According to the California Labor and Workforce Development Agency (LWDA), their two main goals are: to improve access to employment and training programs, and to ensure that California businesses and workers have a level playing field to compete and prosper. To achieve those goals, strict compliance and adherence with both federal and state laws are essential. If a business is to be found in noncompliance with federal and state laws, they may be subjected to punitive fines and possible jail time, with compensation given to the affected employees. Additionally, whistleblowers cannot be transferred, denied a raise, have their hours reduced, or be fired or punished.
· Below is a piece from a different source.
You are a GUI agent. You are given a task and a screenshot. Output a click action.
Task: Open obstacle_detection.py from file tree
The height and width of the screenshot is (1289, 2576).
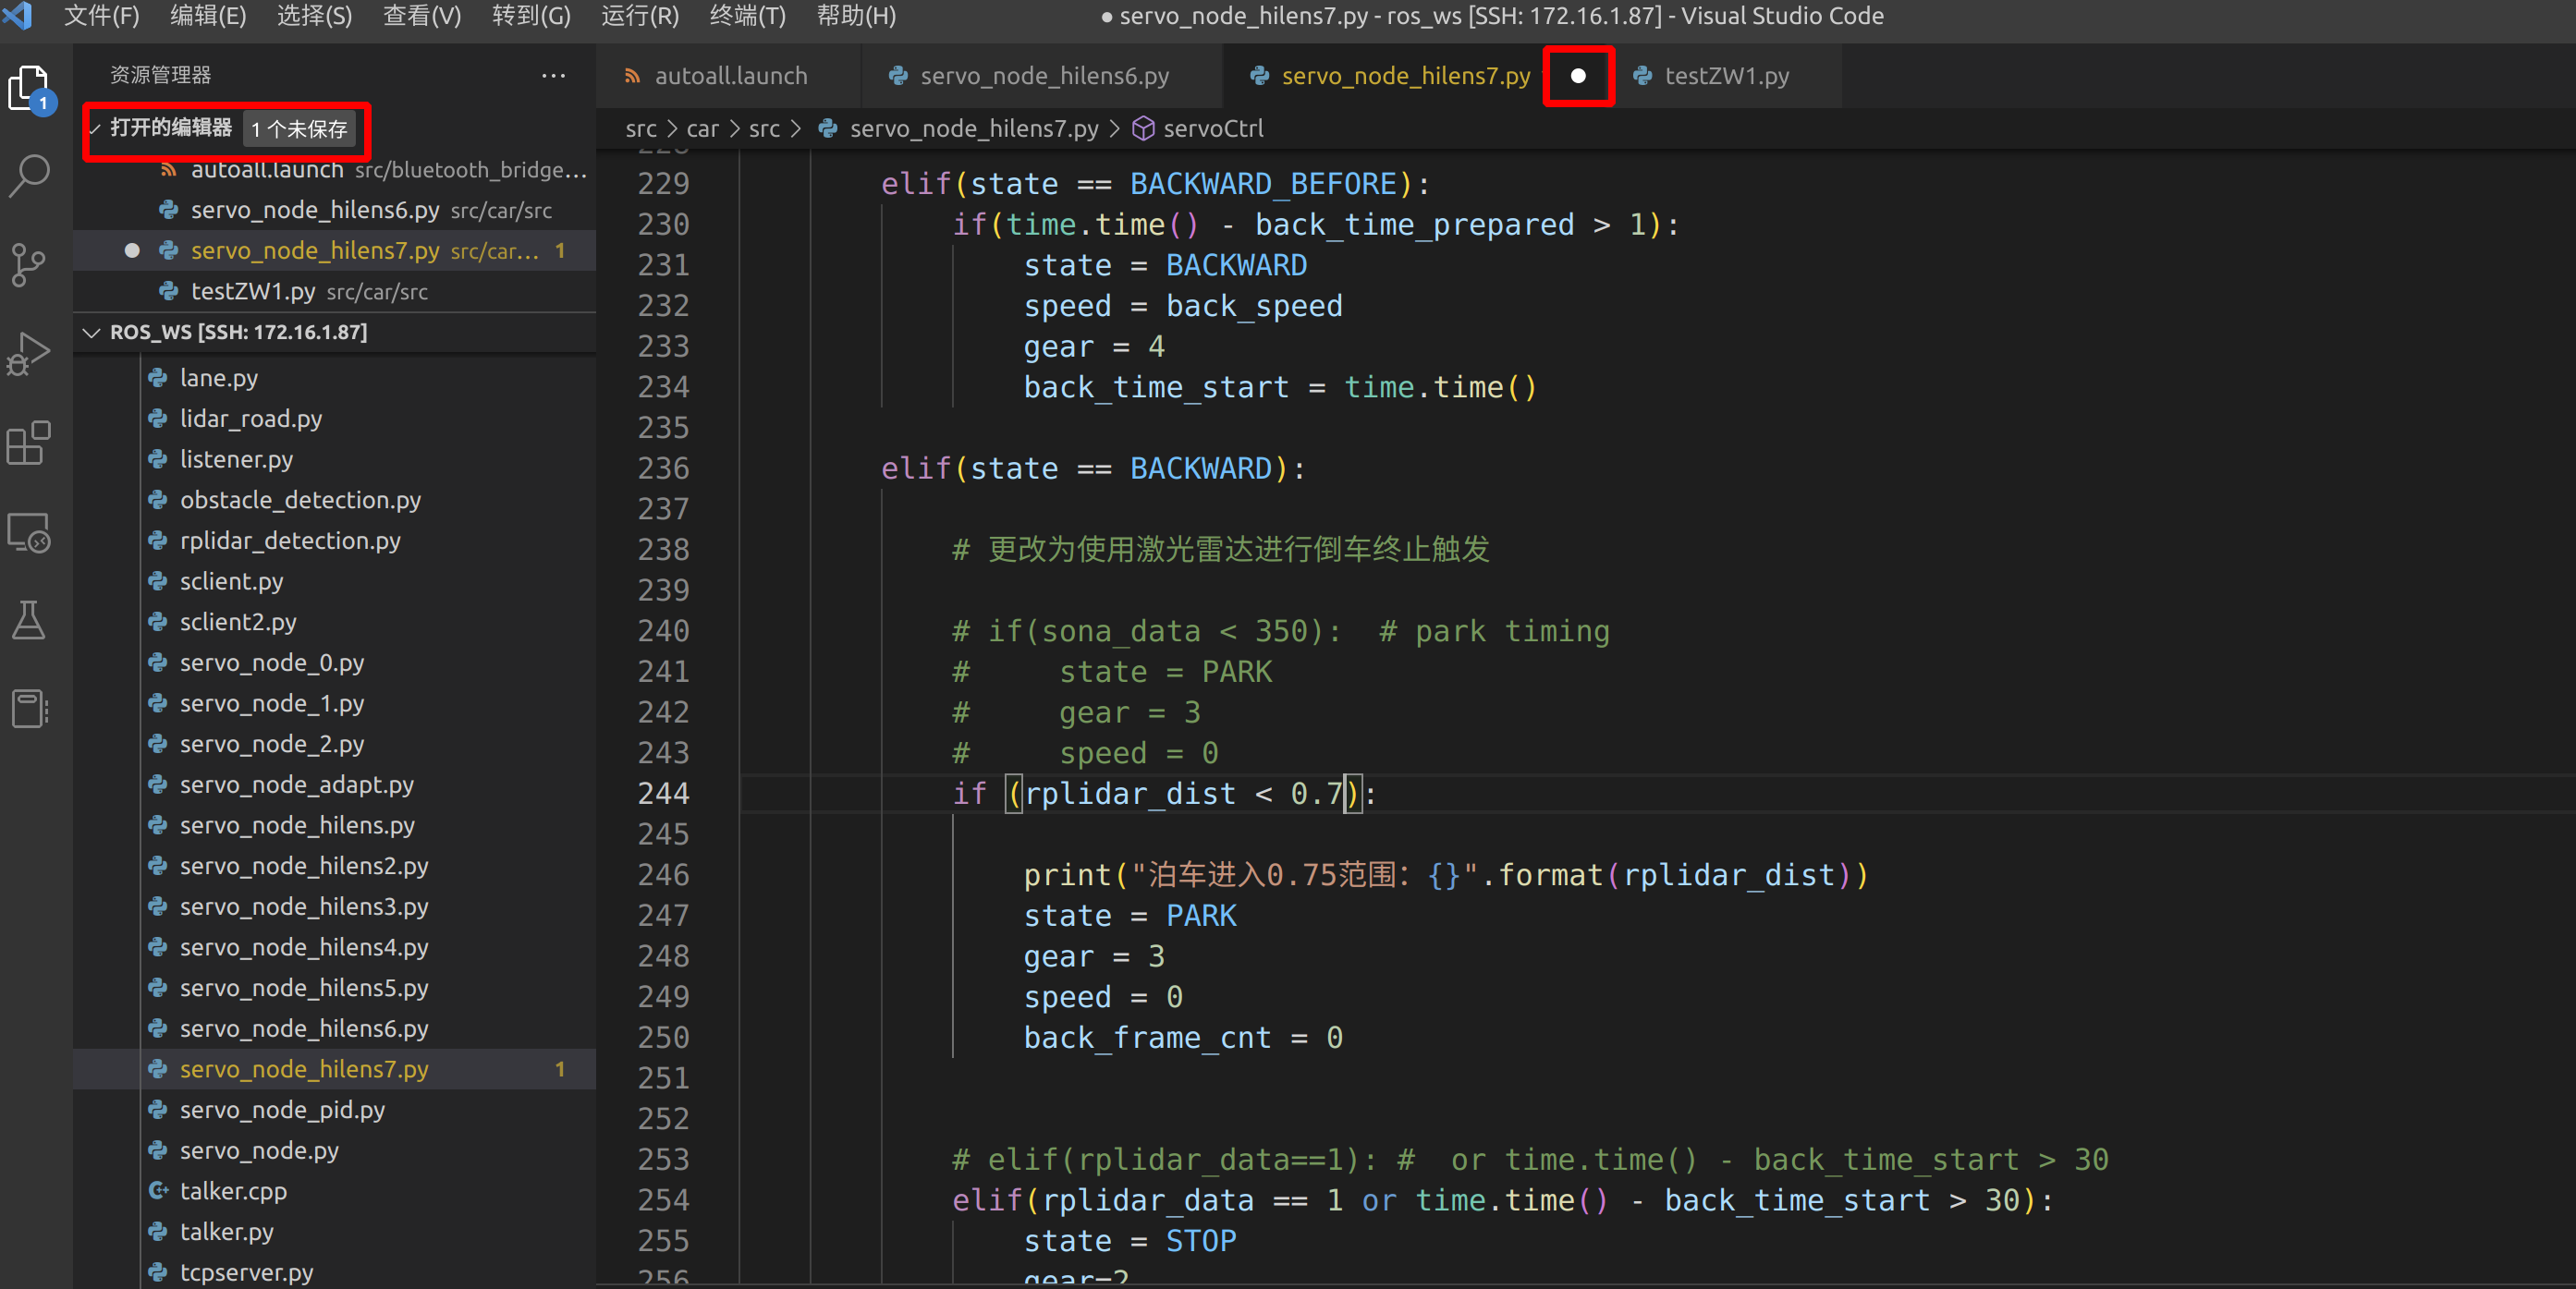300,500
If someone suspects they have been discriminated against or punished for reporting a violation of the labor laws, they can contact the federal OSHA Area Office representative or a State Plan representative. Additionally, these rights should also be displayed on posters in a prominent position at the worksite. California is also the site of active agricultural labor unions. It is required that any company with a union also displays posters prominently with information about their union, union contact, and rights that are protected by the union. Actions can be taken against employers who violate these rules. One recent action involves the D’Arrigo Brothers, a major grower of vegetables in Salinas, with approximately 1,700 workers.
According to papers, filed on behalf of the workers, the company's forepersons were charged with attempting to decertify the union. The company’s forepersons had been distributing petitions during work hours, which gave the reasonable impression they were working on behalf of management. Consequently, the company was found in violation of unfair labor practices, California Labor Code section 1153, subdivision (a), and interfering with employees' free choice. As a result, the judge ordered the decertification petition dismissed.